In the below example, you can use blocks to “artificially” scope in entire pieces of code under a feature:

#[cfg(feature = "local-tunnel")]
{
    app = app.arg(
        Arg::new("FORWARD_ADDR")
            .short('f')
            .long("forward-addr")
            .num_args(1)
            .action(ArgAction::Set)
            .requires("LOCAL_ADDR")
            .value_parser(vparser::parse_address)
            .required_if_eq("PROTOCOL", "tunnel")
            .help("Forwarding data directly to this address (for tunnel)"),
    );
}

In this example, we inline empty implementations because why pay the price of a function call if its body always returns a simplistic and empty-ish value? ( Ok(()).

#[cfg(all(not(windows), not(unix)))]
#[inline]
fn set_common_sockopt_after_connect_sys(_: &tokio::net::TcpStream, _: &ConnectOpts) -> io::Result<()> {
    Ok(())
}

Last but Not Least: What’s the Tradeoff?

If features are so powerful and shed away a lot of C/C++’s primitive ways of doing conditional code compilation, why not use it everywhere and always? Here are a few things you should consider.

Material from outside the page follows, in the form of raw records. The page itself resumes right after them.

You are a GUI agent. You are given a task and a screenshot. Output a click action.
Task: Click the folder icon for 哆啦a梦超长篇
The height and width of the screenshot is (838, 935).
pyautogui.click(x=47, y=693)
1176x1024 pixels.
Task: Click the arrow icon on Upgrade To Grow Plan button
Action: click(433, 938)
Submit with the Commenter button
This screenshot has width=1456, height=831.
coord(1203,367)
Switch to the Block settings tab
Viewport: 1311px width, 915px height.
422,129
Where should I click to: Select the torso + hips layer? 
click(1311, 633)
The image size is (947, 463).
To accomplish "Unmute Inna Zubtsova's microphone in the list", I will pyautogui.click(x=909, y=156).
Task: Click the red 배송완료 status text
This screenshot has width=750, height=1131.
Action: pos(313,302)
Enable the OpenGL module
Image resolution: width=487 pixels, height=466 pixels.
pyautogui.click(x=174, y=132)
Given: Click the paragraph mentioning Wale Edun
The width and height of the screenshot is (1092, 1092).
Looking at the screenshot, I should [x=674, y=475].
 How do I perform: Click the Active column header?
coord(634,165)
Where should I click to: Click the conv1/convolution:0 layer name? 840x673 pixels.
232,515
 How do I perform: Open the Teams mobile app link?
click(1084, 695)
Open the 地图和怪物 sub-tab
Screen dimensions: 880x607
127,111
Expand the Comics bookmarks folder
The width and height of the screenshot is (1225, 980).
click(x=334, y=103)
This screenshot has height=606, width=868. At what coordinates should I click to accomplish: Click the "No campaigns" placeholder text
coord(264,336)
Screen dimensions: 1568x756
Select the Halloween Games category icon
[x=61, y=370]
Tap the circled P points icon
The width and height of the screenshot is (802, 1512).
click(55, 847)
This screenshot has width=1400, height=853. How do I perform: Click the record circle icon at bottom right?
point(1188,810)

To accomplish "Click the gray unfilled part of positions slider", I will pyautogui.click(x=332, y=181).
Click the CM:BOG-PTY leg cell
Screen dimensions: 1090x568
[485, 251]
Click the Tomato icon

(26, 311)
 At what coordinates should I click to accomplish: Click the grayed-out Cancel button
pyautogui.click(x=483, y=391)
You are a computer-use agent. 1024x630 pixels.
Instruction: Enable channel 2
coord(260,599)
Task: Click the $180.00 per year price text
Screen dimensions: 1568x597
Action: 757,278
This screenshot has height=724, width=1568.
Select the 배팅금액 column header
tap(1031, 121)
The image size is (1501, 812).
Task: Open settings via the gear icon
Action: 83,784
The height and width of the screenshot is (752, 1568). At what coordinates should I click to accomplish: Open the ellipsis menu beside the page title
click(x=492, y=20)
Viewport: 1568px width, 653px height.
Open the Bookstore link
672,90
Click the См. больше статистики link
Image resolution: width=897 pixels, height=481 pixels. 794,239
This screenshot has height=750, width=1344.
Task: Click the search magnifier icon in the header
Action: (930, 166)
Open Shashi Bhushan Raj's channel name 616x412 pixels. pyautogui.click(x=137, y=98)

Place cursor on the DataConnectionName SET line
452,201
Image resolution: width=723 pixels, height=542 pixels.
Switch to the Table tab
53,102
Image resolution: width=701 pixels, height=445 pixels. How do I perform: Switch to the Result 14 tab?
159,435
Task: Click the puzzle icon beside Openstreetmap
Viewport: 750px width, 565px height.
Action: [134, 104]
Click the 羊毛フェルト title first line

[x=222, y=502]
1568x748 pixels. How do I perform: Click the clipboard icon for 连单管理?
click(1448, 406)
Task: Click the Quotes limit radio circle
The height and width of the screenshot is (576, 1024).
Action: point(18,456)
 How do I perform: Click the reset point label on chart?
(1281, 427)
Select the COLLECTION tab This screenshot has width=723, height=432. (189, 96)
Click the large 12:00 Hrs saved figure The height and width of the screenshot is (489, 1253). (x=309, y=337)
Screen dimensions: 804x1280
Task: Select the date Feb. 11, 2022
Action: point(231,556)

  • Using too many features is a real thing. In the imaginary and extreme case, imagine you had a feature on every module and function. That would require your consumers to solve a very hard puzzle of understanding how to compose your library from its discrete features. This is the danger of features. You want to be modest with the number of features you’re offering to reduce a cognitive load and for those features to be things people care about removing or adding.
  • Testing is another big deal with features. You never know which combination of features your users will select, and every combination selects a different set of code — and those code pieces have to interoperate smoothly both in the compilation (successfully compile). In logic (not introduce bugs), you need to test a combination of all features with every other feature and create a powerset of features!